### WHAT YOU HAVE TO DO
Each line of the records that holds the word "arrow" should be copied out.

*** Begin section ***

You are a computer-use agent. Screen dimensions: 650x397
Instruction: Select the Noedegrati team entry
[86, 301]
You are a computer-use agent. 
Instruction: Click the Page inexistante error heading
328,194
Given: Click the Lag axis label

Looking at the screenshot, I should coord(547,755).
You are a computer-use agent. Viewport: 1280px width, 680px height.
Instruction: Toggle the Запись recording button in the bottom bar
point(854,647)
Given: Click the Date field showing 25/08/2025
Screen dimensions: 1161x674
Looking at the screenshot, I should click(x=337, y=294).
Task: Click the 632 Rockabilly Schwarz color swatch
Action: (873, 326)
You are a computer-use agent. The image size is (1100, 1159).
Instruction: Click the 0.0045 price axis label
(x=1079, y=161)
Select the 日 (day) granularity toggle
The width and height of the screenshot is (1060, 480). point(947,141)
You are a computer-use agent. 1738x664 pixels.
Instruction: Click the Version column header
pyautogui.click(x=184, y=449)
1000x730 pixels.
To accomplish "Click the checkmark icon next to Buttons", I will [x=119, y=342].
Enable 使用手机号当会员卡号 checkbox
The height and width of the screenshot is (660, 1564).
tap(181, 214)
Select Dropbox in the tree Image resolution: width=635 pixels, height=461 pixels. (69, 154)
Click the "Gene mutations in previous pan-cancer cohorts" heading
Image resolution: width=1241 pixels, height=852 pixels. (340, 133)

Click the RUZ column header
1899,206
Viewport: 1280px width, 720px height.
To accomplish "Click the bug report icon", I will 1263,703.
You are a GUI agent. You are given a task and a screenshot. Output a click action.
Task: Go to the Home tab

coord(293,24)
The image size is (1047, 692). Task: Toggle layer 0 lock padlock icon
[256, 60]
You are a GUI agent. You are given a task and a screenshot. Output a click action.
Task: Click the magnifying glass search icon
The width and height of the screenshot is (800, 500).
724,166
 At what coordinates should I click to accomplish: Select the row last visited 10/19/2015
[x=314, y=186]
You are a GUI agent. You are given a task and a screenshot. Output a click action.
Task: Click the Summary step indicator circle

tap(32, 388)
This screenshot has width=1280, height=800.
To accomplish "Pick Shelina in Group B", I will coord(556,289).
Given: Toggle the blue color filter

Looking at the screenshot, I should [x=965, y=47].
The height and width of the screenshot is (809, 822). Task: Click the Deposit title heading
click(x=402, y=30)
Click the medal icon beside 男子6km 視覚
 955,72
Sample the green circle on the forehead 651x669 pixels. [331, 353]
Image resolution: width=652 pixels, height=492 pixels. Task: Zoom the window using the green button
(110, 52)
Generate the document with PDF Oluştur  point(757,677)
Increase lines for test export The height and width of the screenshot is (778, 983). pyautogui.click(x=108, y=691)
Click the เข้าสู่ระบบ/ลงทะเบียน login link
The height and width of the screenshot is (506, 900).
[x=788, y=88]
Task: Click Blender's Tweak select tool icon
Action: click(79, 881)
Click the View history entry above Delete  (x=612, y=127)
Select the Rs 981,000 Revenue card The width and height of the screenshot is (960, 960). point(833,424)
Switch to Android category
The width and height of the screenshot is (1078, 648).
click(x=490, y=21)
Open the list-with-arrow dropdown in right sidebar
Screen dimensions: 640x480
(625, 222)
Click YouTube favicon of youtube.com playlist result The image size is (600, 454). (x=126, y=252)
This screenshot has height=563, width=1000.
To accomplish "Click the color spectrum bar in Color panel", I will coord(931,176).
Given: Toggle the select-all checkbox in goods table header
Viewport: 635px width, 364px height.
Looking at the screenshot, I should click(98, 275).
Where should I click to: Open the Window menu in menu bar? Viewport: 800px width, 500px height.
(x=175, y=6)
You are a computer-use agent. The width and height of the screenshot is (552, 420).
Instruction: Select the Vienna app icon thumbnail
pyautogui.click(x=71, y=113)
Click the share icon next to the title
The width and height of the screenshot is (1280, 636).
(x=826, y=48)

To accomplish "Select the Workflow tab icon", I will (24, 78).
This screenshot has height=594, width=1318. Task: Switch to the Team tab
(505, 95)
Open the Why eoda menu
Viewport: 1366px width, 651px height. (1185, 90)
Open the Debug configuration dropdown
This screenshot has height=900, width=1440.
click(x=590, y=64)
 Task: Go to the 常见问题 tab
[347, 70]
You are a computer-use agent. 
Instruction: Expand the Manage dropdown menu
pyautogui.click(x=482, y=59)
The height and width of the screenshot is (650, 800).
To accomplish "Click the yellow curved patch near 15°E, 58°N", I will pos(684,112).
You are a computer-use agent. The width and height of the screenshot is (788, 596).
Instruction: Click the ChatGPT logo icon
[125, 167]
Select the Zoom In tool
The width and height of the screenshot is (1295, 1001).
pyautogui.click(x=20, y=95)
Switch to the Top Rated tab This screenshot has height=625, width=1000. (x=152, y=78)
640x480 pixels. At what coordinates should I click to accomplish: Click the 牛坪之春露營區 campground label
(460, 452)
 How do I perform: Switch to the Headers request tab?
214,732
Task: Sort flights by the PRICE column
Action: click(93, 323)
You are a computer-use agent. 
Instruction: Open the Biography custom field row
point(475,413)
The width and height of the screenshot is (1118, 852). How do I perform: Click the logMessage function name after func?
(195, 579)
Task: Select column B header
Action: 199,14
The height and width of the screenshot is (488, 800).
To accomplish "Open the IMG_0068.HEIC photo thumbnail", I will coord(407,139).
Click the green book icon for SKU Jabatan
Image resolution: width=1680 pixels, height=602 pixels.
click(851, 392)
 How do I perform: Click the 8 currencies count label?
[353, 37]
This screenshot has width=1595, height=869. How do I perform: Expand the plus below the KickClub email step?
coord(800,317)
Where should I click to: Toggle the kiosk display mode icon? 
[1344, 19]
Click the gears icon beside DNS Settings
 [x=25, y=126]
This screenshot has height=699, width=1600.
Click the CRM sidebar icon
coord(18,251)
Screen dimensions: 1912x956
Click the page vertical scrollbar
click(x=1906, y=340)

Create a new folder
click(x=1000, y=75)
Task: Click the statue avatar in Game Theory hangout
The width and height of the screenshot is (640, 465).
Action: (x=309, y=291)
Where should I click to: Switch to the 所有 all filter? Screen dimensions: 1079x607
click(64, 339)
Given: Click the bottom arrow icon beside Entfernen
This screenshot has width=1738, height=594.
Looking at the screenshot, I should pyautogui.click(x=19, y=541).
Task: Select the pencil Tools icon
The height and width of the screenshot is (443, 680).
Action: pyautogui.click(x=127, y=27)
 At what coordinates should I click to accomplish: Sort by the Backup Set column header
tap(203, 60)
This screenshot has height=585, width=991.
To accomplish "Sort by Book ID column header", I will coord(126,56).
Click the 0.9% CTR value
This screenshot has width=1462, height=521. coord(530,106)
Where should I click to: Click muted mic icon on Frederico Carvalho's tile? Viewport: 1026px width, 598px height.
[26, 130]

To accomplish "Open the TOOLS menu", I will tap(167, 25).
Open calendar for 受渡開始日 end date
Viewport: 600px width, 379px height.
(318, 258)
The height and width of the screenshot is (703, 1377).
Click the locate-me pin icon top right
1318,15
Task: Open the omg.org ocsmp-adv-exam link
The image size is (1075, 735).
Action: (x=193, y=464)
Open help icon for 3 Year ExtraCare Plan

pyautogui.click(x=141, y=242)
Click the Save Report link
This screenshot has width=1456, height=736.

*** End section ***

### TASK RESULT
Open the list-with-arrow dropdown in right sidebar
Given: Click the bottom arrow icon beside Entfernen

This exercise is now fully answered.